Exploration on the Effects of the IL- 6/Jak2/Stat3 Signaling Pathway on Myocardial Fibrosis and Heart Failure

Abstract

The IL-6/Jak2/Stat3 signaling pathway plays a crucial role in the pathogenesis and progression of myocardial fibrosis and heart failure. Its aberrant activation exacerbates inflammatory responses, cellular apoptosis, and fibrotic processes, ultimately impairing cardiac function. As a pro-inflammatory cytokine, IL-6 regulates cardiomyocyte survival, energy metabolism, and extracellular matrix remodeling via the Jak2/Stat3 pathway. In recent years, this signaling pathway has garnered significant research interest. Early studies have indicated that elevated IL-6 levels and excessive Stat3 activation are common in heart failure patients, while inhibition of Jak2 or Stat3 can attenuate fibrosis and improve cardiac function.

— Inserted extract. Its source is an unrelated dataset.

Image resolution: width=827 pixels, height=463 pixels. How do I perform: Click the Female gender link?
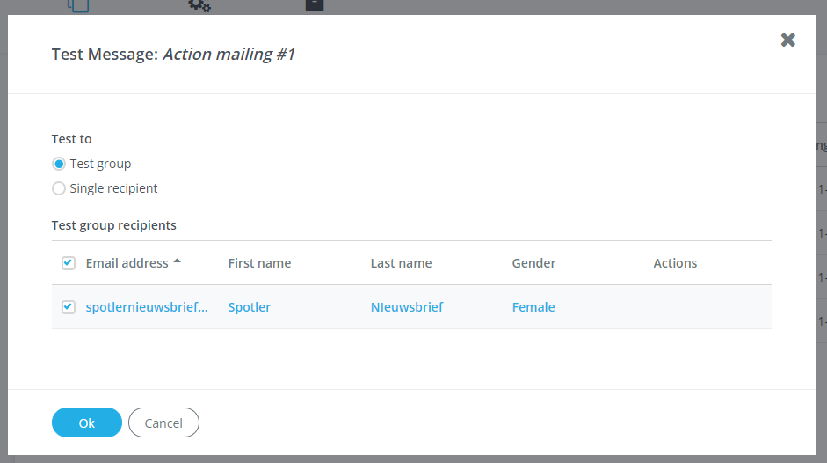(533, 307)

Currently, targeted therapeutic strategies focusing on this pathway remain in an exploratory phase, with some interventions advancing to clinical trials. Future research should emphasize the cross-regulatory mechanisms of this signaling cascade and integrate artificial intelligence and big data analytics to develop personalized treatment strategies that enhance therapeutic efficacy while minimizing adverse effects. As investigations progress, targeted therapies directed at this pathway are expected to become a pivotal approach in the management of myocardial fibrosis and heart failure.